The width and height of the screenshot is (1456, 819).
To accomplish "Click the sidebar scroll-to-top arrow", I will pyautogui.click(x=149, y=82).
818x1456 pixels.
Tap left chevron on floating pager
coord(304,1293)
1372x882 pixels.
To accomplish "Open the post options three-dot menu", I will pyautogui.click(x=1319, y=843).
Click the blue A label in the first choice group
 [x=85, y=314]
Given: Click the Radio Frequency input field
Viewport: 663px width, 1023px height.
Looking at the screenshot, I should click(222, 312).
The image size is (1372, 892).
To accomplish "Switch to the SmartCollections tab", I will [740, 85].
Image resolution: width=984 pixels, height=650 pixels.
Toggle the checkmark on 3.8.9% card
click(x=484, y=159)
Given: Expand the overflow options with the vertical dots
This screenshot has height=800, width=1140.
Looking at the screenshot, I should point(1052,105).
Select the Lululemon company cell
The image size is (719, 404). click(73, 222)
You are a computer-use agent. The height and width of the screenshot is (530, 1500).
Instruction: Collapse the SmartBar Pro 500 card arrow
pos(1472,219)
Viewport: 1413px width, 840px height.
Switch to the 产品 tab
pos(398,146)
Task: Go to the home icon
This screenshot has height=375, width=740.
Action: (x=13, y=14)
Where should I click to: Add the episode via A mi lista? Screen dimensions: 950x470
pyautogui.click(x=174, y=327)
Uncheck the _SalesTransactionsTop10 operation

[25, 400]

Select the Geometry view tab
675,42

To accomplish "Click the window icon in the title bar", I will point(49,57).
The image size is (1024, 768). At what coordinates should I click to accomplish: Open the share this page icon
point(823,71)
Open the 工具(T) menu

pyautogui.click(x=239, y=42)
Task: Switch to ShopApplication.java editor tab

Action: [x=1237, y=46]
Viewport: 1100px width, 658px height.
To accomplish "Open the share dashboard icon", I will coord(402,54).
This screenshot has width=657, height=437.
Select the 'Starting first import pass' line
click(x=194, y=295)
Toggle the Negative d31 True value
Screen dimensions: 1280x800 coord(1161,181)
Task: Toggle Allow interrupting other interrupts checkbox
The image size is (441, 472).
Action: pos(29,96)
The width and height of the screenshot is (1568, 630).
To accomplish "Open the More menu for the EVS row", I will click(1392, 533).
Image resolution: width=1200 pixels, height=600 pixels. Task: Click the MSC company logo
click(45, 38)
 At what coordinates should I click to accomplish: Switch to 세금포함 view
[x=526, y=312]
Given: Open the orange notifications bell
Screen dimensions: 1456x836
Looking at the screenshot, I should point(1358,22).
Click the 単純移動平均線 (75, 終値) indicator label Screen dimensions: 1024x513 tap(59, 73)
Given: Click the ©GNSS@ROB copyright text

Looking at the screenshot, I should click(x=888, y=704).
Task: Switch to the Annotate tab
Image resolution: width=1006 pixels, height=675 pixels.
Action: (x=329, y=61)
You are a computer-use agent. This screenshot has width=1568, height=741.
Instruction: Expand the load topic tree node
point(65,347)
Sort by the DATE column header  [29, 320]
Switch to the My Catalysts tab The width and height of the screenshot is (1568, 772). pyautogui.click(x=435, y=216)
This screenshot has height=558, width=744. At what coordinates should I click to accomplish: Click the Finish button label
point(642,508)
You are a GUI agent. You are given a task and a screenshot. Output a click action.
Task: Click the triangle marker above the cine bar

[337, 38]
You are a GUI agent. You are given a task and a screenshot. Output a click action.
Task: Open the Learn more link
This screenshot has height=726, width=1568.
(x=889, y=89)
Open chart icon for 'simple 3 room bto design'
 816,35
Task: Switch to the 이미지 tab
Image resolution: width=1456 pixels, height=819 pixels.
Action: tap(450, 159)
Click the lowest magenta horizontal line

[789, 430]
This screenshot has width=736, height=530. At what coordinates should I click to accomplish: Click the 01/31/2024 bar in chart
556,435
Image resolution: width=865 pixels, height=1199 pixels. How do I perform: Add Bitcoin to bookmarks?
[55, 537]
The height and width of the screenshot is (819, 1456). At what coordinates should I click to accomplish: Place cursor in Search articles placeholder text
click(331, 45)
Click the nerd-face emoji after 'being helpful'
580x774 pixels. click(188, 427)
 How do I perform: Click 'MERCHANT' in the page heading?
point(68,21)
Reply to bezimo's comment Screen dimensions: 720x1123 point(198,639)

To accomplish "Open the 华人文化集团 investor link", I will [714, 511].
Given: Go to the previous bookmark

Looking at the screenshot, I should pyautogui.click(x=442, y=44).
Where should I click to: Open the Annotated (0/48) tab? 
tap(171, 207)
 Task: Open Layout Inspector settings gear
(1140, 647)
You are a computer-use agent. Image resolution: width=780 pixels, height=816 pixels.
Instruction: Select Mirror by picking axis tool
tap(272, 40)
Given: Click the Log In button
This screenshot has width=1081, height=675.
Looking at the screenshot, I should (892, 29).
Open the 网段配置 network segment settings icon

·····

> _TASK REQUIREMENTS_
Rewrite every line of the data above as a numbered list, leaving out the blank lines.

> _SOLUTION TO THIS PROBLEM_
1. The width and height of the screenshot is (1456, 819).
2. To accomplish "Click the sidebar scroll-to-top arrow", I will pyautogui.click(x=149, y=82).
3. 818x1456 pixels.
4. Tap left chevron on floating pager
5. coord(304,1293)
6. 1372x882 pixels.
7. To accomplish "Open the post options three-dot menu", I will pyautogui.click(x=1319, y=843).
8. Click the blue A label in the first choice group
9.  [x=85, y=314]
10. Given: Click the Radio Frequency input field
11. Viewport: 663px width, 1023px height.
12. Looking at the screenshot, I should click(222, 312).
13. The image size is (1372, 892).
14. To accomplish "Switch to the SmartCollections tab", I will [740, 85].
15. Image resolution: width=984 pixels, height=650 pixels.
16. Toggle the checkmark on 3.8.9% card
17. click(x=484, y=159)
18. Given: Expand the overflow options with the vertical dots
19. This screenshot has height=800, width=1140.
20. Looking at the screenshot, I should point(1052,105).
21. Select the Lululemon company cell
22. The image size is (719, 404). click(73, 222)
23. You are a computer-use agent. The height and width of the screenshot is (530, 1500).
24. Instruction: Collapse the SmartBar Pro 500 card arrow
25. pos(1472,219)
26. Viewport: 1413px width, 840px height.
27. Switch to the 产品 tab
28. pos(398,146)
29. Task: Go to the home icon
30. This screenshot has height=375, width=740.
31. Action: (x=13, y=14)
32. Where should I click to: Add the episode via A mi lista? Screen dimensions: 950x470
33. pyautogui.click(x=174, y=327)
34. Uncheck the _SalesTransactionsTop10 operation
35. [25, 400]
36. Select the Geometry view tab
37. 675,42
38. To accomplish "Click the window icon in the title bar", I will point(49,57).
39. The image size is (1024, 768). At what coordinates should I click to accomplish: Open the share this page icon
40. point(823,71)
41. Open the 工具(T) menu
42. pyautogui.click(x=239, y=42)
43. Task: Switch to ShopApplication.java editor tab
44. Action: [x=1237, y=46]
45. Viewport: 1100px width, 658px height.
46. To accomplish "Open the share dashboard icon", I will coord(402,54).
47. This screenshot has width=657, height=437.
48. Select the 'Starting first import pass' line
49. click(x=194, y=295)
50. Toggle the Negative d31 True value
51. Screen dimensions: 1280x800 coord(1161,181)
52. Task: Toggle Allow interrupting other interrupts checkbox
53. The image size is (441, 472).
54. Action: pos(29,96)
55. The width and height of the screenshot is (1568, 630).
56. To accomplish "Open the More menu for the EVS row", I will click(1392, 533).
57. Image resolution: width=1200 pixels, height=600 pixels. Task: Click the MSC company logo
58. click(45, 38)
59.  At what coordinates should I click to accomplish: Switch to 세금포함 view
60. [x=526, y=312]
61. Given: Open the orange notifications bell
62. Screen dimensions: 1456x836
63. Looking at the screenshot, I should point(1358,22).
64. Click the 単純移動平均線 (75, 終値) indicator label Screen dimensions: 1024x513 tap(59, 73)
65. Given: Click the ©GNSS@ROB copyright text
66. Looking at the screenshot, I should click(x=888, y=704).
67. Task: Switch to the Annotate tab
68. Image resolution: width=1006 pixels, height=675 pixels.
69. Action: (x=329, y=61)
70. You are a computer-use agent. This screenshot has width=1568, height=741.
71. Instruction: Expand the load topic tree node
72. point(65,347)
73. Sort by the DATE column header  [29, 320]
74. Switch to the My Catalysts tab The width and height of the screenshot is (1568, 772). pyautogui.click(x=435, y=216)
75. This screenshot has height=558, width=744. At what coordinates should I click to accomplish: Click the Finish button label
76. point(642,508)
77. You are a GUI agent. You are given a task and a screenshot. Output a click action.
78. Task: Click the triangle marker above the cine bar
79. [337, 38]
80. You are a GUI agent. You are given a task and a screenshot. Output a click action.
81. Task: Open the Learn more link
82. This screenshot has height=726, width=1568.
83. (x=889, y=89)
84. Open chart icon for 'simple 3 room bto design'
85.  816,35
86. Task: Switch to the 이미지 tab
87. Image resolution: width=1456 pixels, height=819 pixels.
88. Action: tap(450, 159)
89. Click the lowest magenta horizontal line
90. [789, 430]
91. This screenshot has width=736, height=530. At what coordinates should I click to accomplish: Click the 01/31/2024 bar in chart
92. 556,435
93. Image resolution: width=865 pixels, height=1199 pixels. How do I perform: Add Bitcoin to bookmarks?
94. [55, 537]
95. The height and width of the screenshot is (819, 1456). At what coordinates should I click to accomplish: Place cursor in Search articles placeholder text
96. click(331, 45)
97. Click the nerd-face emoji after 'being helpful'
98. 580x774 pixels. click(188, 427)
99.  How do I perform: Click 'MERCHANT' in the page heading?
100. point(68,21)
101. Reply to bezimo's comment Screen dimensions: 720x1123 point(198,639)
102. To accomplish "Open the 华人文化集团 investor link", I will [714, 511].
103. Given: Go to the previous bookmark
104. Looking at the screenshot, I should pyautogui.click(x=442, y=44).
105. Where should I click to: Open the Annotated (0/48) tab? 
106. tap(171, 207)
107.  Task: Open Layout Inspector settings gear
108. (1140, 647)
109. You are a computer-use agent. Image resolution: width=780 pixels, height=816 pixels.
110. Instruction: Select Mirror by picking axis tool
111. tap(272, 40)
112. Given: Click the Log In button
113. This screenshot has width=1081, height=675.
114. Looking at the screenshot, I should (892, 29).
115. Open the 网段配置 network segment settings icon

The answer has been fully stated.